Although PCS Phosphate is abandoning plans for the smelting plant, the company hopes to build a storage facility for dry sulfur pellets at the site. Perdue said the proposed warehouse would be limited to 150 feet in height -- the same size as smokestacks included the original proposal.
Perdue says residents will have opportunities to comment on the proposed warehouse during the permitting process.
At first it was hard to tell which direction the governor would go with the announcement. Perdue got boos when she said the public was properly notified about the plant. She said there was a paper trail, and told the crowd "you need to pay attention."
PCS Phosphate wanted to build the sulfur plant at the port, but a group of Carteret County residents strongly oppose the plan.
Perdue said there is a balance of tourism and good business.
The governor said she asked the groups involved to take a "time out" in the conversation with PCS Phosphate.
Perdue said her investigation into the plant and its impact was completed. She then said PCS Phosphate has voluntarily agreed to abandon its pursuit of the sulfur plant at the port. The crowd erupted in cheers.
PCS spokeswoman Michelle Vaught said the plant design met all state regulations and said company officials had been meeting for more than a year with state and local leaders who have discussed economic incentives for the project.
The $95 million plant would melt solid sulfur after it reaches the port. PCS Phosphate says this plant would add 18 jobs to the port where PCS already employees 13 people, and they are required by state law to release no objectionable odors beyond the facility boundary. Homeowners say the smell is a big worry for them.
Hundreds of people showed up at a meeting Tuesday night trying to gather last minute ideas to keep a sulfur melting plant out of their city along the coast.
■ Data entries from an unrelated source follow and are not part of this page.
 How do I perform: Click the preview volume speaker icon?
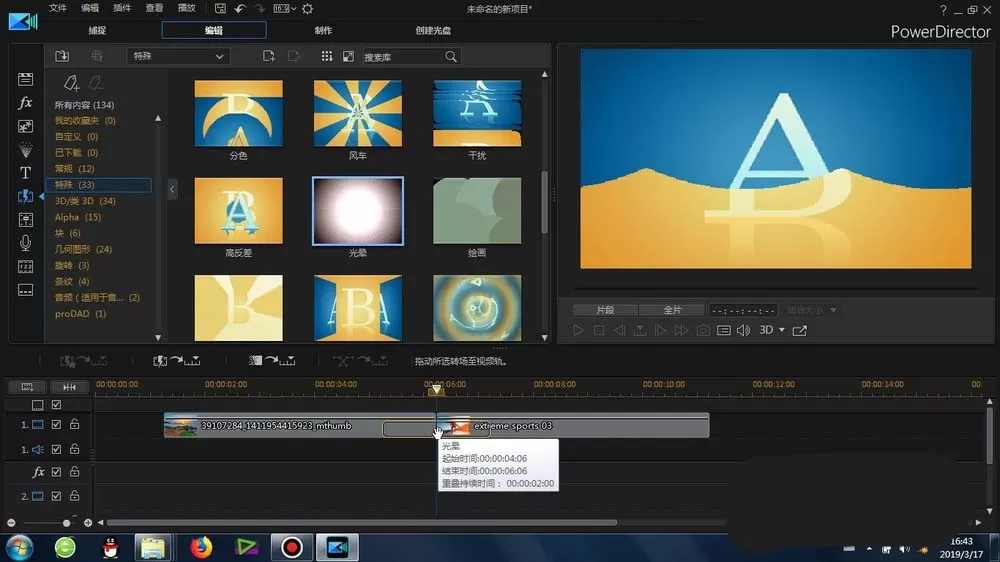pyautogui.click(x=744, y=330)

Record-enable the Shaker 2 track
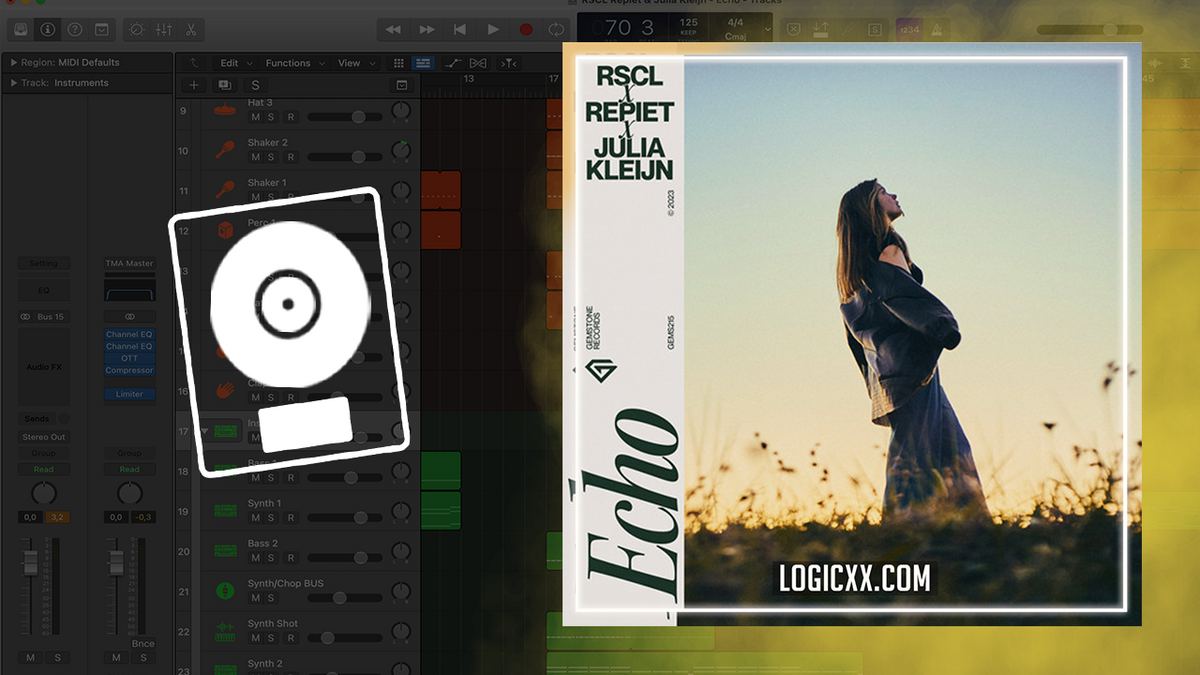[291, 157]
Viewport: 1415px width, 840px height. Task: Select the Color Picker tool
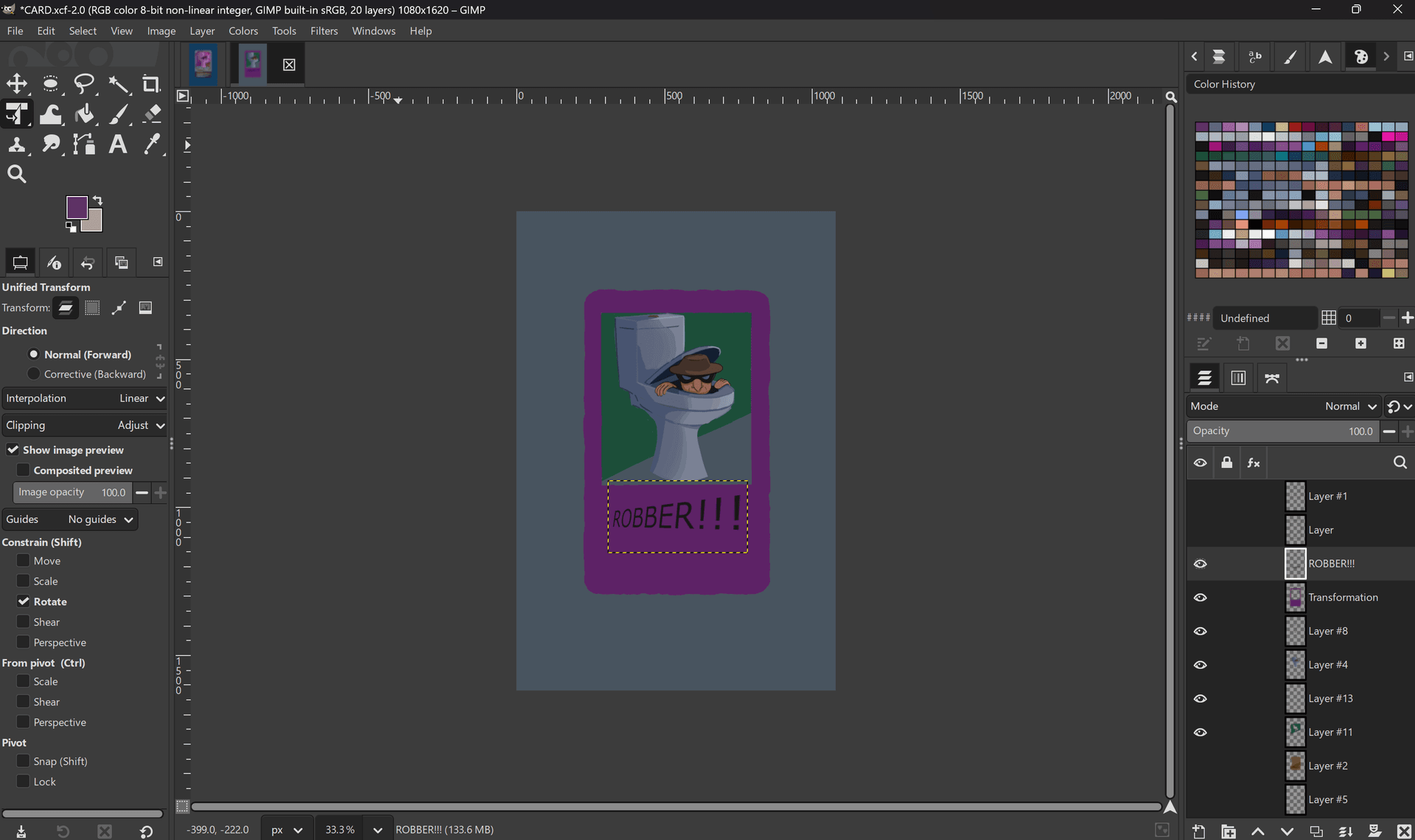(x=152, y=144)
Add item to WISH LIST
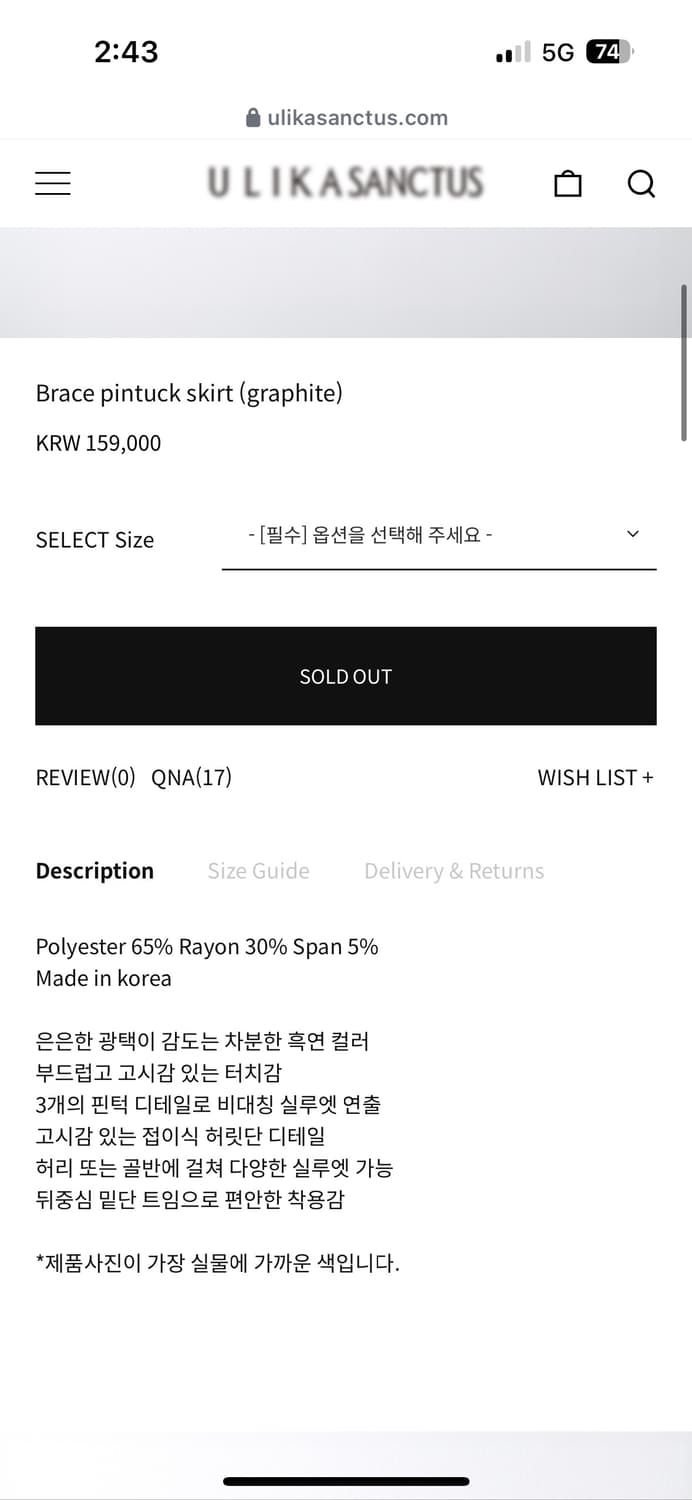Screen dimensions: 692x1500 pos(595,777)
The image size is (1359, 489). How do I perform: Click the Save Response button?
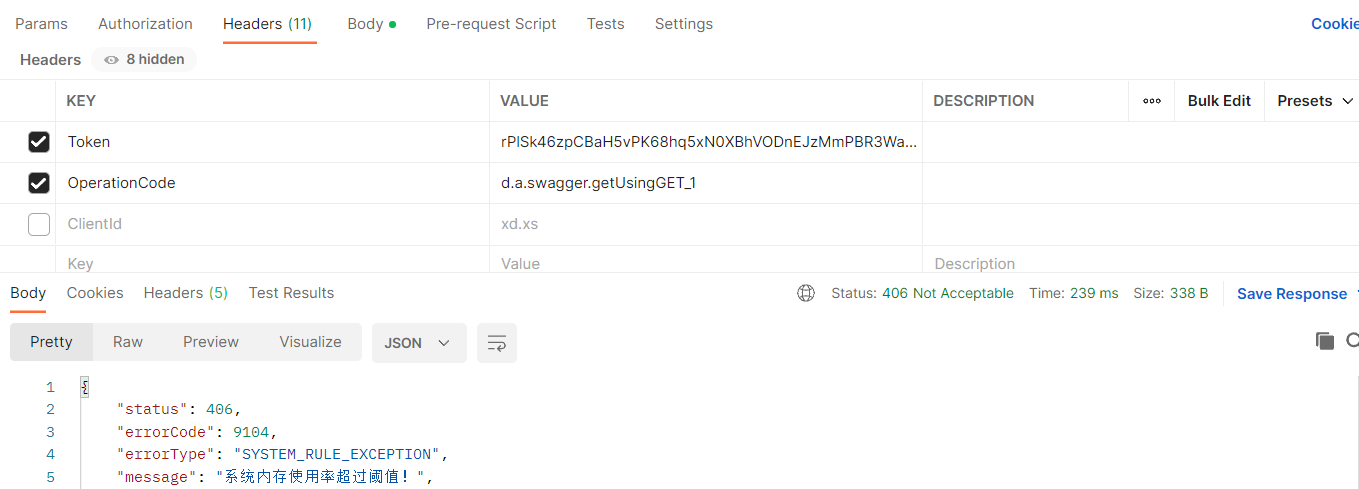(1291, 294)
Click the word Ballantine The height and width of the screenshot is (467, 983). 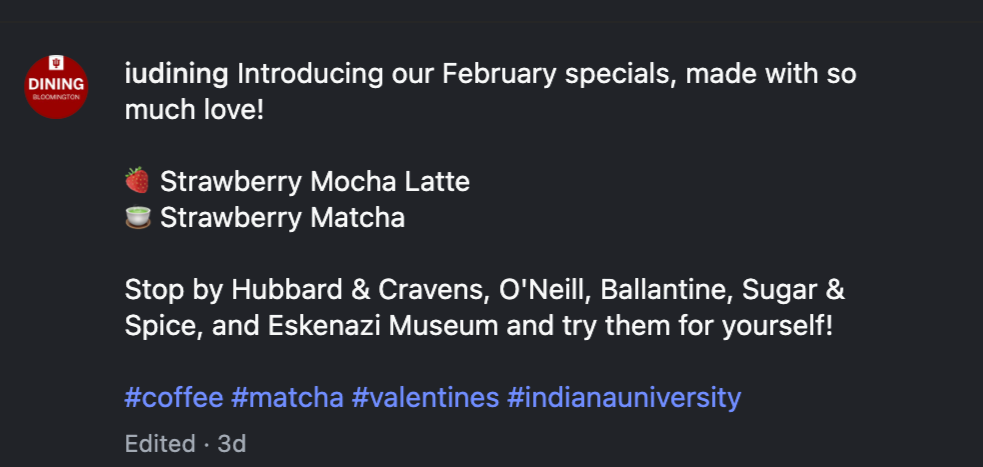668,290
More than 400 people attended the Clean County Coalition meeting at the Crystal Coast Civic Center. Representatives from PCS Phosphate, the company that wants to build the plant, were not among them.
The coalition is trying to stop PCS from building a sulfur melting plant at a port on Radio City Island. PCS spokeswoman Michelle Vaught said the plant design meets all state regulations and said company officials have been meeting for more than a year with state and local leaders who have discussed economic incentives for the project.The $95 million plant will melt solid sulfur after it reaches the port. PCS Phospate says this plant will add 18 jobs to the port where PCS already employees 13 people, and they are required by state law to release no objectionable odors beyond the facility boundary. Homeowners say the smell is a big worry for them.
"We have seen from the Pender county storms- the fires and everything there and those down east the way the smoke has drifted in on us. Boy, wouldn't rotten eggs be even worse?" commented concerned resident Llewellyan Ramsey.
The mayor of Morehead City has said because the site is on a state port, PCS was not obligated to contact the city for any building permits.